Allá no mandaban “con papeles” ni necesitaban “ningún corregidor porque no [había] nada que corregir”. Eran “tan pacíficos que ni siquiera [se habían] muerto de muerte natural”, por lo cual aún carecían de cementerio. Otros agravios fueron los de la orden que dio Moscote de pintar todas las casas de azul y su hipocresía al camuflar en la escuela policías armados, dándole a Buendía la sensación de que había cumplido sus compromisos: “usted se queda aquí no porque tenga en la puerta esos bandoleros de trabuco, sino por consideración a su señora esposa y a sus hijas [...] Sólo le ponemos dos condiciones [...] que cada quien pinta su casa del color que le dé la gana [...] y los soldados se van enseguida. Nosotros le garantizamos el orden” (el subrayado es mío).
Quizás Tatiana Acevedo haya consultado estos mismos párrafos a propósito de su idea de que Cien Años de Soledad ha servido para elaborar un estereotipo de la cultura caribe como “tradicionalmente alegre, despreocupada, mágica, exótica y feliz”, el cual, además, ha servido “para ocultar momentos de intensa movilización social por tierras […] despojos y violentas represiones”, amén del racismo. No obstante esa crítica, las conversaciones entre José Arcadio y Moscote involucran una teoría sobre dos papeles, el de la homogenización y el despliegue armado en el origen la violencia, y el de los medios locales de buscar la convivencia. Una reiteración del primer papel tuvo lugar en 2007 cuando el presidente Uribe dispuso pintar los techos de todas las casas de Providencia de amarillo, azul y rojo para que desde el aire se percibiera la unidad patria. Por otra parte, logró que la parada que escolares y comerciantes llevaban a cabo el 20 de Julio por las calles de San Andrés también incluyera infantes de Marina armados hasta los dientes, con la idea de que los movimientos autonomistas y los vecinos tomaran nota del poder que tendrían que enfrentar. Ecos actuales de ese ejercicio serían los de prohibir cantar el Himno Nacional en el criollo raizal o militarizar las aguas en conflicto con Nicaragua.

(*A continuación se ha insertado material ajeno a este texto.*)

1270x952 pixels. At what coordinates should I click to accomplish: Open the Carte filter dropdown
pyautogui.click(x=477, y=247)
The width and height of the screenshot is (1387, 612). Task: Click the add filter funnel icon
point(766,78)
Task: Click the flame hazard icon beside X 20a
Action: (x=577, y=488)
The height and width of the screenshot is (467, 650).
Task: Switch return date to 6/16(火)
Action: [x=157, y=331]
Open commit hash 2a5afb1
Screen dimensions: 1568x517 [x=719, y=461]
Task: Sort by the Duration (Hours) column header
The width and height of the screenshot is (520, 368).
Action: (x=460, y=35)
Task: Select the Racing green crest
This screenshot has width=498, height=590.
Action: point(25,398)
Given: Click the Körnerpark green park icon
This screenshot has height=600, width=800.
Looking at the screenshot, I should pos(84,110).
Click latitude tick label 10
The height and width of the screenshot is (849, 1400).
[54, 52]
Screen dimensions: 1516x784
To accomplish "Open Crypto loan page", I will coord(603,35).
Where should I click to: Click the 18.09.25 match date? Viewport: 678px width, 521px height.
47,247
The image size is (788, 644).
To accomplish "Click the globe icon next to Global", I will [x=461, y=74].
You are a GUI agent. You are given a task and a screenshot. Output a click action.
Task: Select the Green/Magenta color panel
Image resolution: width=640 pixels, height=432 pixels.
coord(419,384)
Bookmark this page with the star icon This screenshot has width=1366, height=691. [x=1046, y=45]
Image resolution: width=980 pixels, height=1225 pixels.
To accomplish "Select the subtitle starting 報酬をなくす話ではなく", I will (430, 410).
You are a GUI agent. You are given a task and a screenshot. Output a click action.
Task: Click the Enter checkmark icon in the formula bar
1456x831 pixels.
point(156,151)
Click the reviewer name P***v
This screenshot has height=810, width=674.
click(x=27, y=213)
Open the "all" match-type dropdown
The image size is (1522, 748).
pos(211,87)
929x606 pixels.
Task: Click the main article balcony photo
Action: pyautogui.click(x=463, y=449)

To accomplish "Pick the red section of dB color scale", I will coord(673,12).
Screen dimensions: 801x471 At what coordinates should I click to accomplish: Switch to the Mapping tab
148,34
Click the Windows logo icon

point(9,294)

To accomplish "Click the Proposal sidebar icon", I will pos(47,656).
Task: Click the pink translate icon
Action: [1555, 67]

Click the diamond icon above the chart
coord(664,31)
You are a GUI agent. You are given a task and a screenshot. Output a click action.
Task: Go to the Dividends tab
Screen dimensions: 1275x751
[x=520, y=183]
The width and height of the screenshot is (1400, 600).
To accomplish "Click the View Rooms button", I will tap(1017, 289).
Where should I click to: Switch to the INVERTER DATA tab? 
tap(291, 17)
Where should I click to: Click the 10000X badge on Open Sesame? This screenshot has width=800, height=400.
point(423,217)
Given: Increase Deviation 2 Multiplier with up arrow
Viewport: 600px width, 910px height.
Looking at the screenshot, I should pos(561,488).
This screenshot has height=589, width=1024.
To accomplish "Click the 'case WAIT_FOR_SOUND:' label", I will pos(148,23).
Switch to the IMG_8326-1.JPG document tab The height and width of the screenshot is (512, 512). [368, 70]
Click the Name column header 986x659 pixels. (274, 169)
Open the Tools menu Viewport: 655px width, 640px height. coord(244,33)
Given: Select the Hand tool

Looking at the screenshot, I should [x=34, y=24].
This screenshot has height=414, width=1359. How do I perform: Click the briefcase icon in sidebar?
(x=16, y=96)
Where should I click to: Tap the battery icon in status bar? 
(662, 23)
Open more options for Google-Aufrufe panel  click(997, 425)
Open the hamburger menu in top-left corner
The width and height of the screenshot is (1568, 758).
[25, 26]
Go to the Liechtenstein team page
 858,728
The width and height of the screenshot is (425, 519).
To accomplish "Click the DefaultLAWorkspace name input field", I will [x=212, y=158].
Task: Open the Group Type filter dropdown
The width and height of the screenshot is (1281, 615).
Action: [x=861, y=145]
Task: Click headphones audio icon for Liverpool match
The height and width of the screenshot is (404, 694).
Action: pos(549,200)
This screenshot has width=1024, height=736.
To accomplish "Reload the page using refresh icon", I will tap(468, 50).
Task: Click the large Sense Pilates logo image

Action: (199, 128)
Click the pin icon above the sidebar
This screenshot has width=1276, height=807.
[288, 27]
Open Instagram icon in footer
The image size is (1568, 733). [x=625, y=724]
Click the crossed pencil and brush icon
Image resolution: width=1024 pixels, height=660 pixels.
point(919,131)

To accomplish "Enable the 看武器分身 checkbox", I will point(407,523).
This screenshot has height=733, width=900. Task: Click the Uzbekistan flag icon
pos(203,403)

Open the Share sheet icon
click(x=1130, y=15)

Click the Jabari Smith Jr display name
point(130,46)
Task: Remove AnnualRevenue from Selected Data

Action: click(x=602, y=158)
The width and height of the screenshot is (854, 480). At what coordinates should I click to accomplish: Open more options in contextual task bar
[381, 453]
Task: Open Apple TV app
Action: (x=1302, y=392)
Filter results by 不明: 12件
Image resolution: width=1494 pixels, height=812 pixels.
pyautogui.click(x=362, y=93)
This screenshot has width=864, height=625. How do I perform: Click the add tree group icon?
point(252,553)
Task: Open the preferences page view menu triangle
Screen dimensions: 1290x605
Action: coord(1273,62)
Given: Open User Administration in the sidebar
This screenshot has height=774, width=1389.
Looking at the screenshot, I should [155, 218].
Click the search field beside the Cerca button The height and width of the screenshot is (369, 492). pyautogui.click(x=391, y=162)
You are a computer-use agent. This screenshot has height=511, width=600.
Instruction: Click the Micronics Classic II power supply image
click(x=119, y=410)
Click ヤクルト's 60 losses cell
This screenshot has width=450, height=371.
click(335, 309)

Al otro lado, está esa comunidad cuyos miembros aseguran poder garantizarle el orden a Moscote. Partían de conductas heterodoxas ideadas “sin haber molestado a gobierno alguno y sin que nadie los molestara”, como las fronteras porosas para la convivencia con indígenas wayúu, pedagogos de su lengua entre los niños del pueblo; gitanos vendedores de sueños a cambio de guacamayas; lutiers y músicos italianos y sabios catalanes, entre otros europeos, además de los juglares viajeros que acordeón en mano emulaban a palabreros indígenas y griots africanos como historiadores orales, genealogistas, doctores del corazón y árbitros de conflictos locales. Experiencias quizás también moldeadas por las luchas cimarronas de los siglos XVII y XVIII, y por las consecuentes negociaciones sobre las cuales se basaron las estabilidades palenqueras como alternativas de porvenir. Frente a la coyuntura actual de superar el conflicto armado, y sin desconocer la estereotipia, el interrogante consistiría en cómo valorar mecanismos locales respetuosos del contradictor, ideados por fuera de las transacciones ortodoxas y oficiales a favor de la paz.